The Materiovigilance Programme of India (MvPI) is meant to enable safety data collection in a systematic manner, so that regulatory decisions and recommendations on safe use of medical devices for India could be based on data generated here. The programme is meant to monitor medical device associated adverse events (MDAE), create awareness among health care professionals about the importance of MDAE reporting in India and to monitor the benefit-risk profile of medical devices. Based on these reports, a decision will be taken on whether any change is required in the labelling of the devices, or whether a recall or a ban. To begin with, medical device monitoring centre (MDMC) has been established in 12 medical colleges all over India and PGIMER, Chandigarh is one of them. The Sree Chitra Thirunal Institute of Medical Sciences and Technology in Thiruvananthapuram is to be the national collaborating centre for the programme, which will run in collaboration with the Central Drug Standard Control Organisation (CDSCO). Technical support for the programme is to be provided by the Division of Healthcare Technology, a proposed World Health Organisation collaborating centre for priority medical devices and health technology policy in the National Health Systems Resources Centre. And, Indian Pharmacopoeia Commission (IPC), Ghaziabad will be working as National Coordination Centre to collect the reports on adverse events.

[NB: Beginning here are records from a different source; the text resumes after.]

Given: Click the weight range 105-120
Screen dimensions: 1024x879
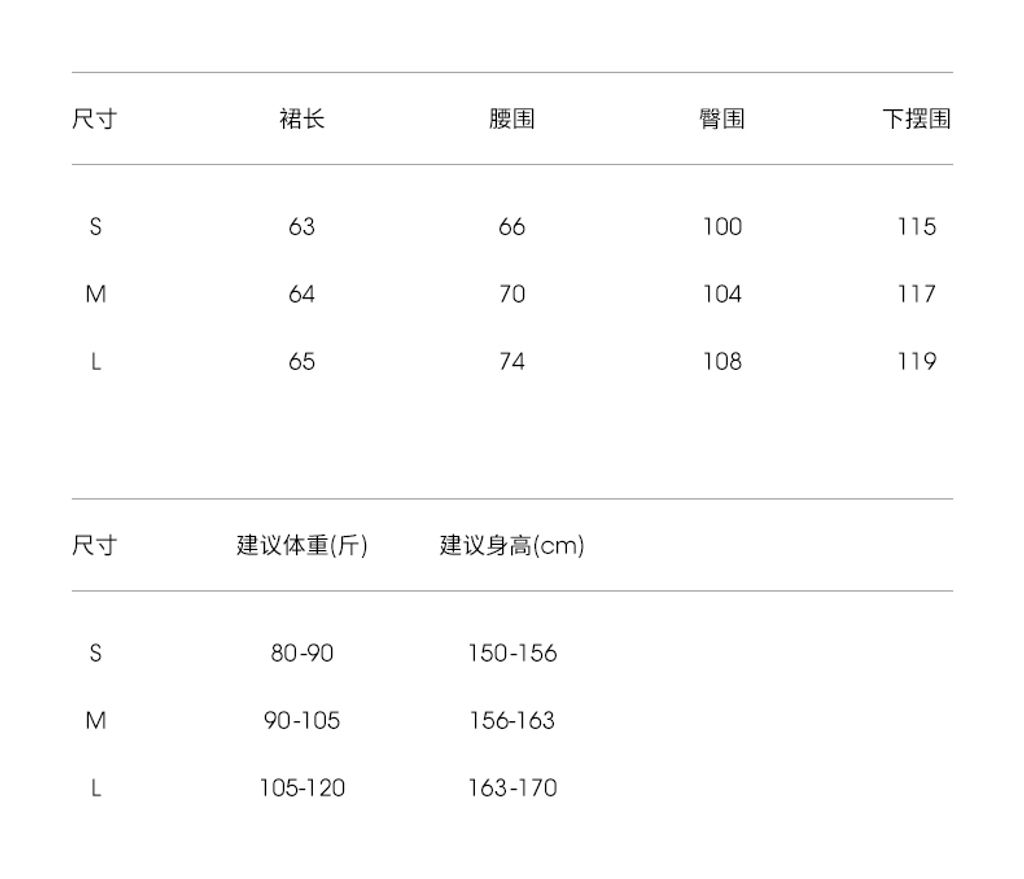Looking at the screenshot, I should click(301, 788).
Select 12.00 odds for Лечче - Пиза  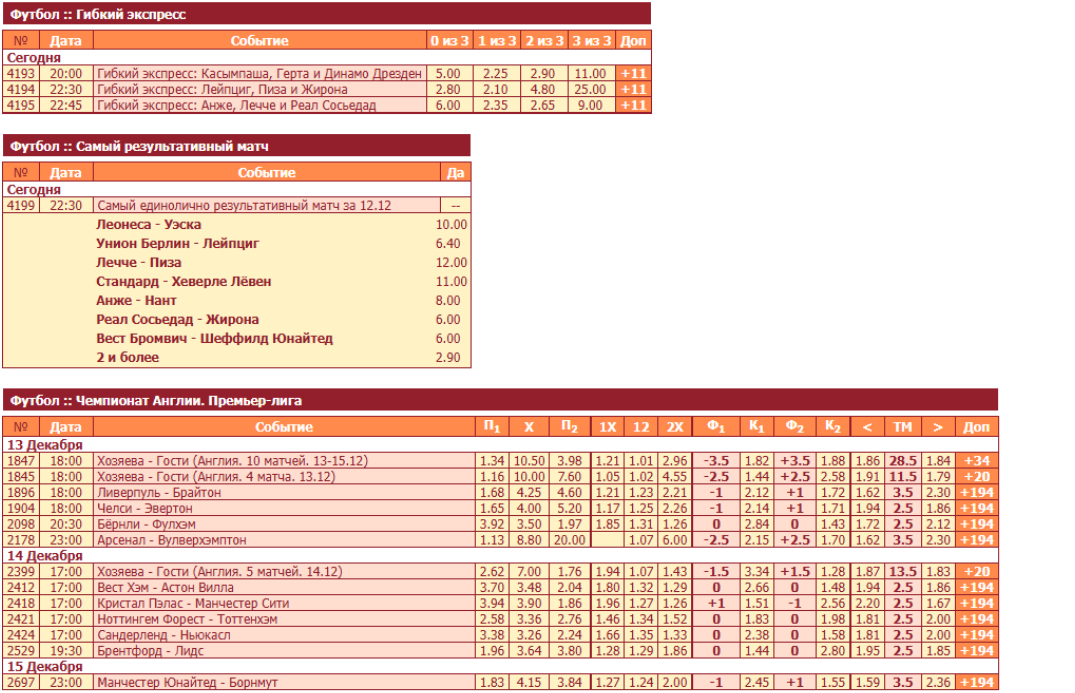[451, 262]
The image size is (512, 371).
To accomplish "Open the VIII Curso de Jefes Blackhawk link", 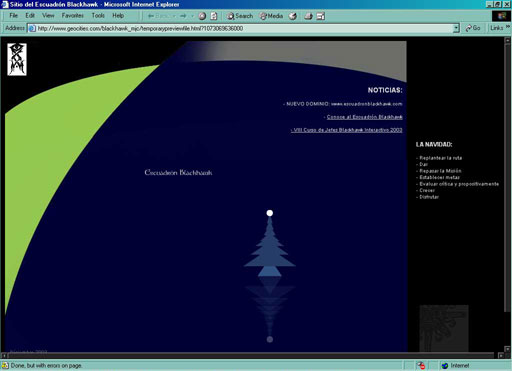I will click(347, 130).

Now, we are on the way to confine to detect medical device adverse event that were previously either unknown or poorly understood. Today many materiovigilance centers have initiated medical device safety monitoring at global pitch, however, at the turn of the millennium it faces major challenges in aspect of better safety, monitoring of devices and several practical issues.
Materiovigilance, as defined by the World Health Organization, is the science and activities relating to the detection, assessment, understanding and prevention of adverse events or any other possible drug-related problems. Recent inclusions to this definition are: herbals, traditional and complementary medicines, blood products, biological, medical devices and vaccines.
If there is any suspicion that an adverse event or adverse reaction has occurred, the healthcare professional attending to the patient, can fill up the suspected adverse event former patient suspects that he has experienced an adverse event can report to the nearest Medical Devices Monitoring Centers (MDMCs) under Materiovigilance Programme of India (MvPI). There is a prescribed form that can be used in making reports to AMCs which can be downloaded from the website of IPC http://ipc.nic.in/writereaddata/mainlinkFile/File735.pdf. The details of IPC are given in the website of IPC i.e.http://ipc.nic.in/index1.asp?EncHid=&lang=1&linkid=82&lid=548. Simultaneously adverse events are evaluated at NCC and the inferences are used to recommend regulatory body i.e. CDSCO to take necessary regulatory interventions, besides communicating risks to healthcare professionals and the public.
PGIMER Chandigarh was identified as Medical Devices Monitoring Centers (MDMCs) in January 2017. Dr. Bikash Medhi (Department of Pharmacology) and Er. Sanjeev Sharma (Biomedical Division) were appointed as Coordinator right from the first phase of Materiovigilance Program of India. PGIMER Chandigarh. MDMC has been actively involved in creating awareness amongst the health care professionals by means of organizing different CMEs and seminar throughout the Northern India.